Apprenticeships are a partial exception. When well designed and properly funded, they provide an alternative signal of capability, a structured first rung, and an employer with skin in the game. But supply is limited and unevenly distributed. In 2025, many programmes struggle to keep pace with the software and automation reshaping entry‑level work. Cohort‑based analysis shows strong outcomes where apprenticeships integrate classroom learning with real projects and portable credentials; where they do not, non‑graduates again bear the risk.
A better way to measure
What would a cleaner measure look like? Start with an event‑based definition: a “recent entrant” is anyone in their first 24 months after completing a degree, apprenticeship, or reskilling programme, or in their first 24 months of continuous full‑time work after a gap of at least a year. Track four outcomes monthly for those cohorts: time‑to‑first‑job, weeks worked, median weekly pay, and job quality (contract type, benefits, and progression). Break out the results by age band, field, and region, but keep the primary comparison fixed on entrants with versus without a degree‑level credential.

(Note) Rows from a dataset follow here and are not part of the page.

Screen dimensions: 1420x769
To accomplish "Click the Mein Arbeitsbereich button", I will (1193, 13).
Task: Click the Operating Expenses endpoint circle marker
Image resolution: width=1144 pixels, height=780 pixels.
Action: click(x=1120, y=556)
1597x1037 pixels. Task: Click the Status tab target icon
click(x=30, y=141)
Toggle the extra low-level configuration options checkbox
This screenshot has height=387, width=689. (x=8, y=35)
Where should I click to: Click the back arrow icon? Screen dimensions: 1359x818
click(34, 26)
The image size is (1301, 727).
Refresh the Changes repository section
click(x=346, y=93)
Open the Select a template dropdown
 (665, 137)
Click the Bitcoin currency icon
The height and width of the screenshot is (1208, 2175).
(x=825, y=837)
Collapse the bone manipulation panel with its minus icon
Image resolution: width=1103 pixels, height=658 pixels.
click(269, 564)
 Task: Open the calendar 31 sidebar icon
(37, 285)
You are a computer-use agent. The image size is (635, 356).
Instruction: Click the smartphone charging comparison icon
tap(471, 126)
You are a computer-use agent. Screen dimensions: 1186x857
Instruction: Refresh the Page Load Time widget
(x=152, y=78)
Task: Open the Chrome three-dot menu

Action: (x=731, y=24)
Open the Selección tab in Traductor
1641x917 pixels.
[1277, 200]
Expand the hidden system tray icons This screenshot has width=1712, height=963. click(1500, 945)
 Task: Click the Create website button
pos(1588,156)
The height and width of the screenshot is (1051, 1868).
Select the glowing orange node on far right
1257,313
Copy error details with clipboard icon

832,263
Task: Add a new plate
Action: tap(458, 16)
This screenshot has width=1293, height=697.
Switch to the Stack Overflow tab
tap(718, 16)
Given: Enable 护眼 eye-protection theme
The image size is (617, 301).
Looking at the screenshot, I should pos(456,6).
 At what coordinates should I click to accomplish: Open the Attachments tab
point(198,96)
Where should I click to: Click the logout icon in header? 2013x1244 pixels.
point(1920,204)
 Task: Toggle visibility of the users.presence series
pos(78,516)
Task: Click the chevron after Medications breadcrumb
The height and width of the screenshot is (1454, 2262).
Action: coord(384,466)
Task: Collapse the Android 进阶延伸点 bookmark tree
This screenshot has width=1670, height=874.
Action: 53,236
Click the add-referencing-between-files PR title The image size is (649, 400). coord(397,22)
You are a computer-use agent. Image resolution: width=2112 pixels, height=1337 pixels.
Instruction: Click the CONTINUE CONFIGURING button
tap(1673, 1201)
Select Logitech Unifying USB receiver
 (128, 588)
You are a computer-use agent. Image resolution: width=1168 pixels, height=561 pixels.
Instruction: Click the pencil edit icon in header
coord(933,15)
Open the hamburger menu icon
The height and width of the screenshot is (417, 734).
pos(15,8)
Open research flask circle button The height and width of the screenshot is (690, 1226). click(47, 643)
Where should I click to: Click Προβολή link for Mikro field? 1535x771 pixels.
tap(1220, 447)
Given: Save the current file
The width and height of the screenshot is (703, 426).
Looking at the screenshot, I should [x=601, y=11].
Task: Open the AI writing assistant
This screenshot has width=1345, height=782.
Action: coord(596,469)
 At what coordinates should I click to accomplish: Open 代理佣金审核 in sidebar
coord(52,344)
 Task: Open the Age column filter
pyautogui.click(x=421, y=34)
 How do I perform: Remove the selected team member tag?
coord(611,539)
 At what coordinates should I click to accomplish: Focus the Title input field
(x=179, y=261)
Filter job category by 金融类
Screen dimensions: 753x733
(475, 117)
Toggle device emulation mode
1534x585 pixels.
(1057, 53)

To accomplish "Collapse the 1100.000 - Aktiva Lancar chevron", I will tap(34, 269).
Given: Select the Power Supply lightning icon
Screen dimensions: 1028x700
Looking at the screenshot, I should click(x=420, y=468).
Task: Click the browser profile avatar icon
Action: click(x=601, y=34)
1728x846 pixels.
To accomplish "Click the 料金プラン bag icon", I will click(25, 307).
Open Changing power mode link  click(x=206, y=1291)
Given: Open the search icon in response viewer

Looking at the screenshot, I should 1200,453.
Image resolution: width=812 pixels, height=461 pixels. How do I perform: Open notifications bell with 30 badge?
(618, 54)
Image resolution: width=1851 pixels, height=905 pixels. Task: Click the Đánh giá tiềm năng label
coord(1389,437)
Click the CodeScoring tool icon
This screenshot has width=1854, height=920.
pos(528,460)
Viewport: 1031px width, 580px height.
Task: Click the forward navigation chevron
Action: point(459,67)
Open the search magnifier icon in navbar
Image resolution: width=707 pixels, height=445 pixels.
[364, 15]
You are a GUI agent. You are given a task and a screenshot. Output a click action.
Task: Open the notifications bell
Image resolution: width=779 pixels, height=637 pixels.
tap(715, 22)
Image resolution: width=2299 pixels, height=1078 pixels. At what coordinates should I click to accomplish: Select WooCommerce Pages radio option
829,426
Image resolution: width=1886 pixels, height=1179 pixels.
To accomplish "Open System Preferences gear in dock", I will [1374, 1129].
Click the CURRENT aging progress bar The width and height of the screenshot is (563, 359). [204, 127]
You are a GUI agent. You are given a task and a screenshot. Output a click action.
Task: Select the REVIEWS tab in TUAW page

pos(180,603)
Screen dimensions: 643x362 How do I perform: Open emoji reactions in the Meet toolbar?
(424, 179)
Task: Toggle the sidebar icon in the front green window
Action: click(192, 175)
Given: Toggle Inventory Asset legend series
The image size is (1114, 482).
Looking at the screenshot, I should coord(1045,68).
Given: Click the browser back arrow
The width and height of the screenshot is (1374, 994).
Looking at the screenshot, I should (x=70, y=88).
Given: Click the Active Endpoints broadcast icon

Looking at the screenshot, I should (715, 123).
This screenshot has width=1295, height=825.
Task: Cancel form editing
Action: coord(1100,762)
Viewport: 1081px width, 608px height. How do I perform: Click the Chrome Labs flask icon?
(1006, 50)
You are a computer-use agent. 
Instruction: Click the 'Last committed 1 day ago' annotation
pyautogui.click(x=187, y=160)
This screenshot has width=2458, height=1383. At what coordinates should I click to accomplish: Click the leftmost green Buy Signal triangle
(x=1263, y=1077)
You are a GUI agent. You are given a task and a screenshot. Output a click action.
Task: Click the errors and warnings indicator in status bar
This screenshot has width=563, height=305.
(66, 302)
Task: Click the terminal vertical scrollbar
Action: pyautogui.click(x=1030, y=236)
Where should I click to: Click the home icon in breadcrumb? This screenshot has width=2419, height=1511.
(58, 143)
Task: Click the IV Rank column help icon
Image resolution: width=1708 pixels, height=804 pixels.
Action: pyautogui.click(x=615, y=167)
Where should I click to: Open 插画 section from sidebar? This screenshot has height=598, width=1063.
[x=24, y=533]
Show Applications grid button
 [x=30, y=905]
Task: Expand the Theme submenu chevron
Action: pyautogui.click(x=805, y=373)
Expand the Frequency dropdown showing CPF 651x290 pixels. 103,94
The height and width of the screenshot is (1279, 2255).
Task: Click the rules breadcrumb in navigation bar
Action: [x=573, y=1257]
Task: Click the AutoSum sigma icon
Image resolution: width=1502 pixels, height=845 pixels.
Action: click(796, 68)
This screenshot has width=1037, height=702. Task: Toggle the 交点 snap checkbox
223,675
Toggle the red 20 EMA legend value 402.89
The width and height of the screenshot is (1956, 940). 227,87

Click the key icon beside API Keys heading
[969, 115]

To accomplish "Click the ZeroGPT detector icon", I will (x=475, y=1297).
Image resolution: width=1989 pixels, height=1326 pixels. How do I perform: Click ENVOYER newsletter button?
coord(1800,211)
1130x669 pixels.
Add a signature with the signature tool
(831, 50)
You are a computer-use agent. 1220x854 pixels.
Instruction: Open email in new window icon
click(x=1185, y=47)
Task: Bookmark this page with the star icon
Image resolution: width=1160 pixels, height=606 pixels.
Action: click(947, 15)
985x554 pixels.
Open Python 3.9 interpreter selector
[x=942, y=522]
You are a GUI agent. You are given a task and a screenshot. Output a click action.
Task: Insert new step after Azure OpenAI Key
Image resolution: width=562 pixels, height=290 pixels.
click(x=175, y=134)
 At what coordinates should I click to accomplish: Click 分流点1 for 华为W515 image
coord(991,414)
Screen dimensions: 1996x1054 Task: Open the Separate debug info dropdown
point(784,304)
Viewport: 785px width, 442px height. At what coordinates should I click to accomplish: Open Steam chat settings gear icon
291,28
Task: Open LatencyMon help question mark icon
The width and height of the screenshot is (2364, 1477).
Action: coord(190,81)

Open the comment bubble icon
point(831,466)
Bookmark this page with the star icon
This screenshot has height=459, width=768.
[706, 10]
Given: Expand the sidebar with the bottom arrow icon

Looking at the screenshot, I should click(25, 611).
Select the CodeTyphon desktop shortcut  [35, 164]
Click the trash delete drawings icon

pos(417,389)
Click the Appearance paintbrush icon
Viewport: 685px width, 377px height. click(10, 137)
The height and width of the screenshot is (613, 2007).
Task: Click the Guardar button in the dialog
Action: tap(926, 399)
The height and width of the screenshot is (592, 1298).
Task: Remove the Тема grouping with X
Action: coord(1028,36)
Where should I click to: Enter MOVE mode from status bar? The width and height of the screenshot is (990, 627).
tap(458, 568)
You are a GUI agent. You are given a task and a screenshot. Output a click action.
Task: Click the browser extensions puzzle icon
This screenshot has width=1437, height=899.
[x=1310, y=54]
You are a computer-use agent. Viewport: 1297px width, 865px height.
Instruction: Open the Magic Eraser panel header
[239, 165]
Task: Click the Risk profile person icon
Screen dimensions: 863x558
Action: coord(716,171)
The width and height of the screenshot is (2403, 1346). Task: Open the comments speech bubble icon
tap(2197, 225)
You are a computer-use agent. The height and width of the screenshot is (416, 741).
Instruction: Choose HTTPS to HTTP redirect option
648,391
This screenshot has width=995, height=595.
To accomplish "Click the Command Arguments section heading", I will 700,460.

Crucially, publish hazard rates—the probability of moving into work in a given month—rather than only point‑in‑time unemployment rates. Hazard rates show that graduates cross the threshold into stable employment at higher rates in the early months. Another fix: measure underemployment as a share of desired hours, not just headcount. That reveals how often non‑graduates patch together multiple part‑time roles while searching for a foothold. Finally, track re‑entry risk: how many entrants return to unemployment within a year. That bounce‑back rate is consistently higher for those without degrees.
Policy and employer implications
If non‑graduates are having a harder time at entry, policy should target the first 24 months with precision. That means funding high‑quality apprenticeships in growth sectors; expanding last‑mile training attached to actual vacancies; and subsidising structured work trials that pay a living wage. It also means curbing credential inflation in public procurement and licensing, where degree requirements persist out of habit rather than necessity.
For employers, an entrant‑based view suggests two practical steps. First, audit job postings for automatic degree screens that block capable candidates, then replace them with skills‑based challenges tied to the work. Second, build internal certificates that recognise progression from trainee to full contributor within six to twelve months. Those signals lower risk for non‑graduates and give hiring managers the confidence to take bets.
What the headlines miss
The narrative of the “jobless graduate” grips because it captures a real anxiety—debt, uncertain ladders, and a changing economy. But the sharper, fairer comparison is between new entrants with a degree and new entrants without one, whatever their birth year. On that test, graduates are more resilient. They have shorter search spells and smoother progression. Non‑graduates, especially those entering today’s tech‑tinged service jobs, face longer queues and more fragile footholds. If we want the headlines to reflect reality—and policy to fix the bottlenecks—we should stop staring at the mid‑twenties and start tracking the first two years that actually decide a working life.
In other words, the story was never about youth alone. It was about the threshold. And at the threshold in 2025, the people without degrees are the ones waiting longest at the door.